Step into her three-year-old Hamilton store, Esteem Menswear, and you instantly know this is no ordinary clothes shop.
The store is split in half: one side for cool tones, one for warm tones.
Grey carpet and chrome fittings on the cool side, brown carpet and chocolate brown-painted fittings on the warm one. Even the tinsel switches colour at the centreline.
Once customers have been assigned their tonal type, says Longden, a fervent colourist, they are only allowed on that side of the shop.
Her mission is to bring out Kiwi blokes' inner gorgeousness.
"We're not a fashion shop," she says. "We don't promote ourselves on whose labels we have, there are no promotional signs or photos of models. We're almost opposite to the fashion and beauty industry because we believe that our customer is perfect just as he is."

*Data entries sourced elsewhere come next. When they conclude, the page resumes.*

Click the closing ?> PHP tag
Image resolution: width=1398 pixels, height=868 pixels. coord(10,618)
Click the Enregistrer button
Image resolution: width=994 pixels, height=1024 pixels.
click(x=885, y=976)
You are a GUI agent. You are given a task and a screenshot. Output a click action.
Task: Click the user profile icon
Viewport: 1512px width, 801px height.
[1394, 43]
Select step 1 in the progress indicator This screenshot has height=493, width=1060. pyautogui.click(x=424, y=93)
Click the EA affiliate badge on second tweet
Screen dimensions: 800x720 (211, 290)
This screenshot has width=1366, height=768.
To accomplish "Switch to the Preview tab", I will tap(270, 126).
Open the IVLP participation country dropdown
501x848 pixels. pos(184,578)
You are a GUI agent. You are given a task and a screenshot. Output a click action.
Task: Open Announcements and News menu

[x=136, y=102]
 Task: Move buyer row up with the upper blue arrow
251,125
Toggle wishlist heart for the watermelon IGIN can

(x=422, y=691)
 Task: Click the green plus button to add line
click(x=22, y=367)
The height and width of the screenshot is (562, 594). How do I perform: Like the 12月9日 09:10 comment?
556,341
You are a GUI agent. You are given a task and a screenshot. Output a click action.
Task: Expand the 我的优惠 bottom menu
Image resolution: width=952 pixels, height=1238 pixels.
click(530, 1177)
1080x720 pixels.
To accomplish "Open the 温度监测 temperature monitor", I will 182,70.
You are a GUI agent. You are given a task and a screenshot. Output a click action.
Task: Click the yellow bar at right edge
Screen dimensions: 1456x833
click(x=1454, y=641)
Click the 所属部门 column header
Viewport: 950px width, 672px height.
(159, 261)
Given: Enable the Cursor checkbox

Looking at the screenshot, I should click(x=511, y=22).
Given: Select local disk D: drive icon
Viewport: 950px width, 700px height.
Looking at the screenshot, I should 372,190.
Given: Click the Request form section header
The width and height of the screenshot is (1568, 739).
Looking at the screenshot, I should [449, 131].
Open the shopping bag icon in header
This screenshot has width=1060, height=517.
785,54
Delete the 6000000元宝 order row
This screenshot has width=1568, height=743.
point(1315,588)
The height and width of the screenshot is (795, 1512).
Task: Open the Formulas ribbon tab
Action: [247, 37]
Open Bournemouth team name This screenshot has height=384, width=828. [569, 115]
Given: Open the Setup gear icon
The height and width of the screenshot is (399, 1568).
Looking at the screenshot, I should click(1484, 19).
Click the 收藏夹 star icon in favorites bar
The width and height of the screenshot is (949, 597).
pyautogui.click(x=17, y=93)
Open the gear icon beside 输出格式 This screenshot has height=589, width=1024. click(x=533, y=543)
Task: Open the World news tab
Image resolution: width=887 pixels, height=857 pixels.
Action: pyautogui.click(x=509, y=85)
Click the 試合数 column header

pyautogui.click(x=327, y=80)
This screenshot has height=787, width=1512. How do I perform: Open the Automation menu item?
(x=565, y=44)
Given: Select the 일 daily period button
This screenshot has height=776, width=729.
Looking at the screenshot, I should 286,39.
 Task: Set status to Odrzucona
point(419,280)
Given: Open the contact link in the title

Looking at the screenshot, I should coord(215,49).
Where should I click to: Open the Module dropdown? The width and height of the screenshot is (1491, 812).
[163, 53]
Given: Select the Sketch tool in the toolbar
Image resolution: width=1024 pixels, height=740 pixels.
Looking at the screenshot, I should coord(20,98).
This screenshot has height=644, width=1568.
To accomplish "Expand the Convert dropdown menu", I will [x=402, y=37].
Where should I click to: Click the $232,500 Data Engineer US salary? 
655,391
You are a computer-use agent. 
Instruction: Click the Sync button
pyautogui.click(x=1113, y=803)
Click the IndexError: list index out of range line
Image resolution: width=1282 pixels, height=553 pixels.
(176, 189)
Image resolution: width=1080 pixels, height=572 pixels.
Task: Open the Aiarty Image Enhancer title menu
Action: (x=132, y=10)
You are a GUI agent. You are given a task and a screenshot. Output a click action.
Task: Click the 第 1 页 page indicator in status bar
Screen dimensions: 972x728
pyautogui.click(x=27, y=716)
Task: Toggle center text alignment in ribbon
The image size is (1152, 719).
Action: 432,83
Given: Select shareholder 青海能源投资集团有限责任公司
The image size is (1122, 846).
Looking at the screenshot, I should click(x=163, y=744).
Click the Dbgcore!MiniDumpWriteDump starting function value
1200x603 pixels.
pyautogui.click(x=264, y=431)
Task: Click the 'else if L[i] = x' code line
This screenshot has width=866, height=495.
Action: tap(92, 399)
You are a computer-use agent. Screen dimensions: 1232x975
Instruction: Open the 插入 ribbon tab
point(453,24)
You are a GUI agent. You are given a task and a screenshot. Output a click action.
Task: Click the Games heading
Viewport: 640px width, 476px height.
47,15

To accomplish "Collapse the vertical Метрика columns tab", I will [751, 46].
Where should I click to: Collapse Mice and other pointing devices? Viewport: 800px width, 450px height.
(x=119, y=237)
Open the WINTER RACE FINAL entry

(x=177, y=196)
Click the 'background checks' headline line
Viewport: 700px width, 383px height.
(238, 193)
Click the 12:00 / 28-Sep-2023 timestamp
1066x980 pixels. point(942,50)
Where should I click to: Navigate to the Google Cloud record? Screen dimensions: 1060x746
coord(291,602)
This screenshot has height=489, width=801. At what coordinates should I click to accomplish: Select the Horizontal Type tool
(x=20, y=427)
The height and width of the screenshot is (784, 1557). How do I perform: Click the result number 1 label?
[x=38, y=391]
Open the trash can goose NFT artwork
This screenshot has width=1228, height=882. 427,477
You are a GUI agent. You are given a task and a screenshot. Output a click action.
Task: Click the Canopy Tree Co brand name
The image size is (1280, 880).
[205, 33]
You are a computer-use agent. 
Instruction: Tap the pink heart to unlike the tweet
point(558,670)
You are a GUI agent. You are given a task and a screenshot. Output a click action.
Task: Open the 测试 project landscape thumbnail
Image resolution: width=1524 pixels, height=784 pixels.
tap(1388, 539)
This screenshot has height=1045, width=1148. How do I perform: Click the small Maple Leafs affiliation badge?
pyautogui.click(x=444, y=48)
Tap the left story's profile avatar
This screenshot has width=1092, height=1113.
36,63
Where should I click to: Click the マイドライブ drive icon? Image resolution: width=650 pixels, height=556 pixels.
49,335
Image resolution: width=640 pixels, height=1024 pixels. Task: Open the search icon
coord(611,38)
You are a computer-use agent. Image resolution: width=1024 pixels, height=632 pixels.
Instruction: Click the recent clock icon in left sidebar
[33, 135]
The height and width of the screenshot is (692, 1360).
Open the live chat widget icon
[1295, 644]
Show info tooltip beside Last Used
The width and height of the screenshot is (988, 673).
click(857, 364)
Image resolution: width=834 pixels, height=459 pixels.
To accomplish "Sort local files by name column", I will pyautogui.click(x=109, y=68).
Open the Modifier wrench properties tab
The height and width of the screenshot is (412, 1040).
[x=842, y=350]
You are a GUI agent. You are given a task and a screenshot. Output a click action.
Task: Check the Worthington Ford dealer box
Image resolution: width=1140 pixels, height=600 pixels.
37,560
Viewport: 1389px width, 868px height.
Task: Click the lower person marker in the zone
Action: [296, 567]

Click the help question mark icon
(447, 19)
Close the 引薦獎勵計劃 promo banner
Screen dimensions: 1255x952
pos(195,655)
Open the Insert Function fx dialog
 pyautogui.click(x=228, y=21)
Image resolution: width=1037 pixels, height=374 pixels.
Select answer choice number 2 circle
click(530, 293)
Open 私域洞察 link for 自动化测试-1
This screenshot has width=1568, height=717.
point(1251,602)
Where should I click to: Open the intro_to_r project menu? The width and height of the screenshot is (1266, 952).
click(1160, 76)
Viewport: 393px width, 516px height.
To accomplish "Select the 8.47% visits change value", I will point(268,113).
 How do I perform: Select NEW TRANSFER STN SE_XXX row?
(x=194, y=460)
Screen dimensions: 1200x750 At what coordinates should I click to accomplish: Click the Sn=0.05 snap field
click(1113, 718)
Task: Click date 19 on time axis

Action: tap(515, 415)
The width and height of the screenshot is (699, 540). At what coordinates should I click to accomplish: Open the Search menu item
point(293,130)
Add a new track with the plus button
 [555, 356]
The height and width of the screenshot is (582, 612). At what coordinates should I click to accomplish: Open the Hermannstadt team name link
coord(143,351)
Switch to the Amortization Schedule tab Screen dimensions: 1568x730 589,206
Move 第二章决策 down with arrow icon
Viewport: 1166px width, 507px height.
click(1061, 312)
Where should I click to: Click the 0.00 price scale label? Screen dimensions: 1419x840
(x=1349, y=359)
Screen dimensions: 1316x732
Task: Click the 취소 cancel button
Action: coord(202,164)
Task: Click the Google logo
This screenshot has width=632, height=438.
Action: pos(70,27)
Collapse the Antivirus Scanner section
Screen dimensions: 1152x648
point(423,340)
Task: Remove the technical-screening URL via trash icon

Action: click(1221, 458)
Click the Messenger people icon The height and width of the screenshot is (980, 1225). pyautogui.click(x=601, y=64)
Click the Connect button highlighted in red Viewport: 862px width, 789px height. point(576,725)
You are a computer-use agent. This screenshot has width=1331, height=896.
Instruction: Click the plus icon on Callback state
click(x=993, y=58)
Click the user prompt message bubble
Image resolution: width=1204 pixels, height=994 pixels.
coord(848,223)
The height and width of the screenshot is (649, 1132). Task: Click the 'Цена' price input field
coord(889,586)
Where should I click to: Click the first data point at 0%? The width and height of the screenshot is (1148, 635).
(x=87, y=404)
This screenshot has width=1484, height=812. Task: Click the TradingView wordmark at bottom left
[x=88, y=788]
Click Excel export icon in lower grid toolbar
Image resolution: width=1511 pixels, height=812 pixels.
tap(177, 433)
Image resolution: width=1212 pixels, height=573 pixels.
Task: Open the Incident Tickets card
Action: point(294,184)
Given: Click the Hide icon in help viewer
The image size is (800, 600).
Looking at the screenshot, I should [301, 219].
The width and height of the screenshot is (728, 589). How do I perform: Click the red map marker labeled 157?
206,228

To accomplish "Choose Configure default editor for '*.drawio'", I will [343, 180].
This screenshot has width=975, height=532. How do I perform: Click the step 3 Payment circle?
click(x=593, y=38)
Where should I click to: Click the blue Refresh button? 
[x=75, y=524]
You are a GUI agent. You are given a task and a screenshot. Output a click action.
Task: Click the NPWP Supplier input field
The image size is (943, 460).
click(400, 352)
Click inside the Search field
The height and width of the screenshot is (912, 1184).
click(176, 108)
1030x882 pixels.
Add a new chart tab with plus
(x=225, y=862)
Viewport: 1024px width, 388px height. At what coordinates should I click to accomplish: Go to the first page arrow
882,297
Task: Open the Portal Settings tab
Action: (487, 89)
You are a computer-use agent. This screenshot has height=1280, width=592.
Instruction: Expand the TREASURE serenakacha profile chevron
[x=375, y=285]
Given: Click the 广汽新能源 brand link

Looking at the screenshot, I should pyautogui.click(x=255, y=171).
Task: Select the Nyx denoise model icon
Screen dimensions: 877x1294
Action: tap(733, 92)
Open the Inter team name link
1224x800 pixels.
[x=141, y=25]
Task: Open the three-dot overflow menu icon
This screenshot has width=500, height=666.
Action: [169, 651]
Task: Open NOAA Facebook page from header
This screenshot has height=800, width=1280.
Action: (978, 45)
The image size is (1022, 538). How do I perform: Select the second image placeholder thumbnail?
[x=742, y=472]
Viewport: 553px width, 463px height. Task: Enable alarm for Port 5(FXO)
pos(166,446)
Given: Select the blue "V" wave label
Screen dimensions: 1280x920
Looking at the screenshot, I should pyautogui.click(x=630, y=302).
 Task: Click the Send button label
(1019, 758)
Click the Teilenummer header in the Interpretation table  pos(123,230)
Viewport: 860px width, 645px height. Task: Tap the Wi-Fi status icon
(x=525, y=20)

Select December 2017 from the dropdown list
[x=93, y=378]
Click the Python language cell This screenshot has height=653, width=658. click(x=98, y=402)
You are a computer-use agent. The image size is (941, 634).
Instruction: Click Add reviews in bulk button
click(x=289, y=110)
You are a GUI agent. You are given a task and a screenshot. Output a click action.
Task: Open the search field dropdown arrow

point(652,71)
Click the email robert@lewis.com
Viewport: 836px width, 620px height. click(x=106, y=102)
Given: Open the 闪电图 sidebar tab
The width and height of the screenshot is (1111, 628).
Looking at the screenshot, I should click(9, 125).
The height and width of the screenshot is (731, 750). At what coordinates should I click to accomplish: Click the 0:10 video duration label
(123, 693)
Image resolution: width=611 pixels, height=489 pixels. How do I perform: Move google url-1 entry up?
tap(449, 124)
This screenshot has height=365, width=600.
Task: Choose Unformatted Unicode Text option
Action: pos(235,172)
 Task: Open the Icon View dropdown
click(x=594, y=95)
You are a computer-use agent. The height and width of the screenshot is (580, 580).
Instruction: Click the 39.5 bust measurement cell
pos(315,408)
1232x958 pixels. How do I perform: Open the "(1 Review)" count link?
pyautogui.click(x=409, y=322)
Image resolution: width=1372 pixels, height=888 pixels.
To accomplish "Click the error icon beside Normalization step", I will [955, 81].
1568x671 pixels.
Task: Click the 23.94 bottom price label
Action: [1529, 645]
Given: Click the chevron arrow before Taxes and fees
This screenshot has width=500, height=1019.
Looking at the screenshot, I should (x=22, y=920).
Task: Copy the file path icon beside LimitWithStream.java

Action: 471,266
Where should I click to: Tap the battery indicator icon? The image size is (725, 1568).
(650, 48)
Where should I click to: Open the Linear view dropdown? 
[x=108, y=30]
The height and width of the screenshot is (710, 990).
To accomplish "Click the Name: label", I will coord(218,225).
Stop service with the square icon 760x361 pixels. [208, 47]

Longden, a 49-year-old grandmother, has training in colours and kinesiology (study of movement in the human body), which she draws on.
She takes on the triple tyranny of women who dress their men in the colours they like, rather than the ones that suit him; the narrowness of men's fashion; and blokes' bad rep in the wardrobe department.
"Men do have intuition [about what suits them]. They just don't think they do."
Regular customer Malcolm Cox first visited Esteem when he was promoted to principal of Raglan Area School. "I didn't want to go dressed as a peacock but I didn't want to fall over either."
Longden helped the 53-year-old father of seven buy a mix-and-match wardrobe that didn't kill him financially.
It also boosted his confidence more than he expected, and got the vital thumbs-up from his wife.
"I'm not a passionate dresser, but what I do know is that I can trust Carolyn.
"She's so passionate about getting it right for you, it's fun in a scary way. If you grew up as a farmer's boy, it's a whole new experience."